ORANGHI, SCELTE “CULTURALI” ALLA BASE DELLA LORO DIETA

Gli oranghi selvatici dipendono dall’apprendimento sociale per elaborare le loro diete complesse, che comprendono centinaia di alimenti diversi. Lo rivela uno studio del Max Planck Institute for Animal Behavior, riportato su Nature Human Behaviour. La ricerca ha rivelato che gli oranghi selvatici non possono sviluppare la loro complessa ed estesa dieta, composta da circa 250 specie di piante e animali, attraverso la sola prova ed errore. Al contrario, questa conoscenza dietetica e’ un “repertorio culturalmente dipendente” che richiede anni di apprendimento sociale e accumulo di conoscenze. La ricerca ha utilizzato un modello di simulazione basato su 12 anni di osservazioni sugli oranghi selvatici di Sumatra. L’obiettivo era determinare se i giovani oranghi potessero apprendere l’intero catalogo di cibi commestibili prima di diventare adulti autosufficienti, circa 15 anni, senza l’aiuto di altri. Il modello di simulazione ha incorporato tre comportamenti sociali chiave, quali l’osservazione ravvicinata, peering, di altri oranghi mentre mangiano; la vicinanza, proximity, ovvero essere vicini ad altri oranghi che si nutrono, portando all’esplorazione di cibi simili; la guida verso siti di alimentazione.
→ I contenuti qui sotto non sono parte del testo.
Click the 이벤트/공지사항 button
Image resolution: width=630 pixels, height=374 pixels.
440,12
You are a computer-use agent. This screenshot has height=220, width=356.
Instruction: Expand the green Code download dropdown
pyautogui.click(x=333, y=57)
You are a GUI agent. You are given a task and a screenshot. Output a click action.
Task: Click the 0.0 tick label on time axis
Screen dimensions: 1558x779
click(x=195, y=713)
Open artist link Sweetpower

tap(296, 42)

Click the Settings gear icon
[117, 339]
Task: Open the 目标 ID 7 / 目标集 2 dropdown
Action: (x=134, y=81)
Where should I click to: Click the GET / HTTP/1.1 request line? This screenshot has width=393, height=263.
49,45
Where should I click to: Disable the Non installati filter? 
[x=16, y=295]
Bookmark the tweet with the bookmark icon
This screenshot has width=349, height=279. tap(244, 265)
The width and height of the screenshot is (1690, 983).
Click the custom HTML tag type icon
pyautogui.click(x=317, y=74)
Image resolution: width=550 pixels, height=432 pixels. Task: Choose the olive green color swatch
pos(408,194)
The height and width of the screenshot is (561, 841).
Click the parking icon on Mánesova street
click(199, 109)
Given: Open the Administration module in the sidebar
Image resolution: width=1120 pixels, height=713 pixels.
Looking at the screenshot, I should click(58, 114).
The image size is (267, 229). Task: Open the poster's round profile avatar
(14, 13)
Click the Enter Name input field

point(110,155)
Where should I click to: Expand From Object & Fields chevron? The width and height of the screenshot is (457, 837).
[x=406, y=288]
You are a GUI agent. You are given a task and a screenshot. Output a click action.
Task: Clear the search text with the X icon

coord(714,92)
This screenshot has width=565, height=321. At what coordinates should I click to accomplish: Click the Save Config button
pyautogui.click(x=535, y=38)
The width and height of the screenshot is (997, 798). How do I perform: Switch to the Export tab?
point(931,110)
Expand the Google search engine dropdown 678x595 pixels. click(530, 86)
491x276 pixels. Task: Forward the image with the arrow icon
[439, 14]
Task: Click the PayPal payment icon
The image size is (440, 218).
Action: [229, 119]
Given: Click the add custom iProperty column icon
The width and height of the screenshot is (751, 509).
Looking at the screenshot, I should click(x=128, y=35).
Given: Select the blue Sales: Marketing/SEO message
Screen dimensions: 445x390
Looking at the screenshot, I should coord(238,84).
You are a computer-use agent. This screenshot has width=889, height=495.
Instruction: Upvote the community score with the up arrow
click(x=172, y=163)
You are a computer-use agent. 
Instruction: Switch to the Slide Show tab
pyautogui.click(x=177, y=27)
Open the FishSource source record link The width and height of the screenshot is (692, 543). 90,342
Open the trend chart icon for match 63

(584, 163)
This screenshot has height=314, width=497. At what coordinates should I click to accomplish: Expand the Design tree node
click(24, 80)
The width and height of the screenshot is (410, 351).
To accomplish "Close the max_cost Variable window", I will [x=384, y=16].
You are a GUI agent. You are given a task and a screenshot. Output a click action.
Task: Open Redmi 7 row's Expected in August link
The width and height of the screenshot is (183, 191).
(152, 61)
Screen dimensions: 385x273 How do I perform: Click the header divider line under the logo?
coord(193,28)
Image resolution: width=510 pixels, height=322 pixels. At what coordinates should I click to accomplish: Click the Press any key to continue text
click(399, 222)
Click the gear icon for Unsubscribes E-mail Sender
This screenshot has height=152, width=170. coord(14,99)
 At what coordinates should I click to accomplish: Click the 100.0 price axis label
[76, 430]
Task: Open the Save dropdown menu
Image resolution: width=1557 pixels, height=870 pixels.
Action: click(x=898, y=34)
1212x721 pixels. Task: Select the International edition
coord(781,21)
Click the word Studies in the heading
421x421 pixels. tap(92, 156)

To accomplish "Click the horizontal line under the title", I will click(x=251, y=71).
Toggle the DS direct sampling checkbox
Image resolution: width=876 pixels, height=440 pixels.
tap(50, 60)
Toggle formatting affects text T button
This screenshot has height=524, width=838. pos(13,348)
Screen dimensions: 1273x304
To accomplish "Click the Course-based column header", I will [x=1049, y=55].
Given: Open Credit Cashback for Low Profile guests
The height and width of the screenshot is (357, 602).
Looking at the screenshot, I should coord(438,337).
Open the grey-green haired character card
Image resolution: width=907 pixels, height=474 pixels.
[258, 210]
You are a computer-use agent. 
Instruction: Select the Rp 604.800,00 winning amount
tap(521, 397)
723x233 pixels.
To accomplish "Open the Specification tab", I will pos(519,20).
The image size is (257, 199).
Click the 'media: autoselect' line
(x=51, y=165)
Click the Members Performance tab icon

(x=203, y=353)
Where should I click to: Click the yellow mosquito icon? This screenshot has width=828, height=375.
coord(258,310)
Quando tutti e tre i tipi di apprendimento sociale erano disponibili, gli oranghi simulati sviluppavano diete simili a quelle degli adulti entro la stessa eta’ degli individui selvatici. L’esclusione della sola osservazione ravvicinata ha rallentato lo sviluppo alimentare e gli oranghi simulati hanno raggiunto solo l’85% del repertorio completo. L’eliminazione sia dell’osservazione ravvicinata che dell’associazione di prossimita’ ha portato a diete drasticamente piu’ ristrette. I risultati suggeriscono che le radici dell’accumulo culturale degli esseri umani potrebbero risalire ad almeno 13 milioni di anni fa, al nostro ultimo antenato comune con le grandi scimmie. Lo studio sottolinea che i programmi di reintroduzione devono impegnarsi a trasmettere l’intero ‘menu’ culturale’ ai cuccioli orfani, altrimenti potrebbero incorrere in fame o avvelenamento in natura.